What each of his lives (psuchee and zoee) do for us we have in Rom. 5:10. “For if being enemies, we were reconciled to God through the death of his Son, [the laying down of the blood life or psuchee] much more, being reconciled, shall we be saved [by the impartation of his spiritual nature, and the benefits that follow,] by his zoee. As to the origin of this higher life, and how it comes to us we have John 5:26, “As the Father has zoee in himself, so he gave also to the Son to have zoee in himself.” “For this is the will of my Father, that every one who sees the Son, and believes on him, may have everlasting zoee” &c. By the arrangement above noted, Jesus our Lord has become “Author of zoee,” “Prince of zoee,” “Bread of zoee,” and mark it, “The resurrection and the zoee.” The Resurrection to all, the Zoee to believers. “Marvel not at this; for an hour is coming, in which all that are in the graves shall hear his voice, and shall come forth; they that did good, to the resurrection of life (zoee,) and they that did evil, to the resurrection of judgment.”—Am. Bible Union Version. “These are written, that ye might believe that Jesus is the Christ (anointed,) the Son of God, and that believing ye may have zoee in his name.”

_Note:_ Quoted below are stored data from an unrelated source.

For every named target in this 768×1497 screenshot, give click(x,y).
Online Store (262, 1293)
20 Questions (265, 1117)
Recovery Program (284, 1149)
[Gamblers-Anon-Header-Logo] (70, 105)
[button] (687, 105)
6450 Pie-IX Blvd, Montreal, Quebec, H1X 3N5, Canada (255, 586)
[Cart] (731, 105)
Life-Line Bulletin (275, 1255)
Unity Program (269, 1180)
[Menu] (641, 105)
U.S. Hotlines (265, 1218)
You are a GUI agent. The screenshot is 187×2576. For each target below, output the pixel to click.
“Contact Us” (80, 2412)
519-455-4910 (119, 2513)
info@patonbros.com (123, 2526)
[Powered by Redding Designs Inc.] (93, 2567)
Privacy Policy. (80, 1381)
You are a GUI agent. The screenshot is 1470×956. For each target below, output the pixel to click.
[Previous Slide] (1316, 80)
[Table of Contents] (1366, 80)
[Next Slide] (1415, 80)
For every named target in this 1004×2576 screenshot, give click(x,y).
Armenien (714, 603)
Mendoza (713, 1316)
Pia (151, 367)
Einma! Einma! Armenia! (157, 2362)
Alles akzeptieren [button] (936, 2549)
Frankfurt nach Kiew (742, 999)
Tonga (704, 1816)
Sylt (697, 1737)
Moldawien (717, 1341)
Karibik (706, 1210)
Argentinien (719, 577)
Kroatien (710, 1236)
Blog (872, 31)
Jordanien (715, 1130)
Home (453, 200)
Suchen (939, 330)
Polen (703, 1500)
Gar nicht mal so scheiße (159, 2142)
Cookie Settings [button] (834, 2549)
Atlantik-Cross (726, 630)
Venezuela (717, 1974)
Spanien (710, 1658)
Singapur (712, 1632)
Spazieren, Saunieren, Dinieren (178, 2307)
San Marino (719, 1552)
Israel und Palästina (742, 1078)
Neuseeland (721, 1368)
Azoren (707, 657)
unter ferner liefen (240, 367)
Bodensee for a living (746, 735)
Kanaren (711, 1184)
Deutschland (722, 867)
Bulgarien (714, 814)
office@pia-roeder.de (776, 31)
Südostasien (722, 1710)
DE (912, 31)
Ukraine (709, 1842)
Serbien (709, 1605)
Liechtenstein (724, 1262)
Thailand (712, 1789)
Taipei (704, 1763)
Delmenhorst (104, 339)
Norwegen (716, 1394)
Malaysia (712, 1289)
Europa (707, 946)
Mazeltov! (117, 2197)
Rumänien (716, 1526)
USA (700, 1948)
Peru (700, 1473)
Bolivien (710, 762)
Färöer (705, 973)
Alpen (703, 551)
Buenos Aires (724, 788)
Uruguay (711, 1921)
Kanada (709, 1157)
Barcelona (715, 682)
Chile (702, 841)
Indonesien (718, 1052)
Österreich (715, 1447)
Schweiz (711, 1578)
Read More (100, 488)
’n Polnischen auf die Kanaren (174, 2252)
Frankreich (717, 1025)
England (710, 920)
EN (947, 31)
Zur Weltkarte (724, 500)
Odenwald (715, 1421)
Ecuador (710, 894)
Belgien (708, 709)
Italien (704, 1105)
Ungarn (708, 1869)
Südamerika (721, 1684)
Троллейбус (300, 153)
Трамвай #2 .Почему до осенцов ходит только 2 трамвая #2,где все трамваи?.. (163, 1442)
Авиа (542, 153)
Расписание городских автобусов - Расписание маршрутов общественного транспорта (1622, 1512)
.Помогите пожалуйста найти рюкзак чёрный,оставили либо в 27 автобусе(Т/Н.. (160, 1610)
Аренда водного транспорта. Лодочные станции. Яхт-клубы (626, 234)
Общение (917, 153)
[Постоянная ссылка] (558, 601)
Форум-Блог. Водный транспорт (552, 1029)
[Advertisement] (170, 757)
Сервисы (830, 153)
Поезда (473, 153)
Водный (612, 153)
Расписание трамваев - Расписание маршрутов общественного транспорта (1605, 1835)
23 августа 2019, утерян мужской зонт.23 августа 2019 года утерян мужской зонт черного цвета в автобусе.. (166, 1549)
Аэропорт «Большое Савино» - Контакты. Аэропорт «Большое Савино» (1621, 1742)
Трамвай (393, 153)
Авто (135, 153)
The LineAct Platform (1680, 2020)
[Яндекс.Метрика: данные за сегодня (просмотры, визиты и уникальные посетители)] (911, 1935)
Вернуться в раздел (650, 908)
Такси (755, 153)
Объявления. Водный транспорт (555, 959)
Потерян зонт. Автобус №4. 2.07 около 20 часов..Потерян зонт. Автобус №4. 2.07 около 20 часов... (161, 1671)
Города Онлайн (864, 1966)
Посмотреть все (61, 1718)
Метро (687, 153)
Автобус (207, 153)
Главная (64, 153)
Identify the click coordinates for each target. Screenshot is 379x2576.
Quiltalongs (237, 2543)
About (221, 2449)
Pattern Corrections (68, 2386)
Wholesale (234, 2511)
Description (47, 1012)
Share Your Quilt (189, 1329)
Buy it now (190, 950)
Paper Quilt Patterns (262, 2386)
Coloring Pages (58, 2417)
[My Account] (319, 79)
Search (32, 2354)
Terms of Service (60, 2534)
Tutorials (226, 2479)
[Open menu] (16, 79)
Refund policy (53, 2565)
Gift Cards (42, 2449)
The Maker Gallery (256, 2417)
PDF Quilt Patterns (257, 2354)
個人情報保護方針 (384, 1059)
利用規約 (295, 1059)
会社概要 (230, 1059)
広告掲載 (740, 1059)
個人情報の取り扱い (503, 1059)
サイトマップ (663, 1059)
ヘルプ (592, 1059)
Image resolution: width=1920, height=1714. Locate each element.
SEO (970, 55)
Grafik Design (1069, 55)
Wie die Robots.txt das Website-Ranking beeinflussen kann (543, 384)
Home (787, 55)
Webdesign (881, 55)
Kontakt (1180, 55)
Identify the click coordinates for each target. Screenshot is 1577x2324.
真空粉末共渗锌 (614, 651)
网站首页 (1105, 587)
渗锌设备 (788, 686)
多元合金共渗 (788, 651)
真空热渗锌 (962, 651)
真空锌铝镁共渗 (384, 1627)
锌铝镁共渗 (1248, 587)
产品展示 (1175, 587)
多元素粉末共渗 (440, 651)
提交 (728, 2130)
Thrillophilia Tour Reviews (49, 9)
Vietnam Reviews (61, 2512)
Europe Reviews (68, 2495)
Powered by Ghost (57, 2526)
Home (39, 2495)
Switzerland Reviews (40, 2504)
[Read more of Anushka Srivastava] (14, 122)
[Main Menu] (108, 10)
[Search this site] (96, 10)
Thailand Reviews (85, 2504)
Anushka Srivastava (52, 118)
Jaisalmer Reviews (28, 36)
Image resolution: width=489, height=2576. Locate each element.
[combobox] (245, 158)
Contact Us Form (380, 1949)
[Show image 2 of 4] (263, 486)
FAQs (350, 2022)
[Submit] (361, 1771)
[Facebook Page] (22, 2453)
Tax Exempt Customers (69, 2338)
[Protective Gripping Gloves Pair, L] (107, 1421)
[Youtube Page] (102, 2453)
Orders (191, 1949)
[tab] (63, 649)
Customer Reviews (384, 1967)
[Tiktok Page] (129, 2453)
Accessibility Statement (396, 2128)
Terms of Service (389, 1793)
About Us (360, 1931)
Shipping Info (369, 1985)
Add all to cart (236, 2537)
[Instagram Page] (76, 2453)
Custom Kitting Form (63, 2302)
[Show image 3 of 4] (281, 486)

a.—Greek. Lambano. The original signification of the word is two-fold; one to take, the other to receive; (I) to take, grasp, seize, to gain, win, &c.; (II) to have given one, receive, get, &c. b.—Greek, Aireo, to take, grasp, seize, conquer, overpower, &c. c.—Greek, Exonsia, power, authority to do a thing, permission, resources, &c.
W. I. M.
Remarks by the Editor. This is very satisfactory and we think should and will, end controversy as to what life Jesus gave for our ransom from death. Our natural life (psuchee) is forfeited. Our Lord became our substitute and gave his psuchee for ours and then as a gift offers believers his Zoee eternal.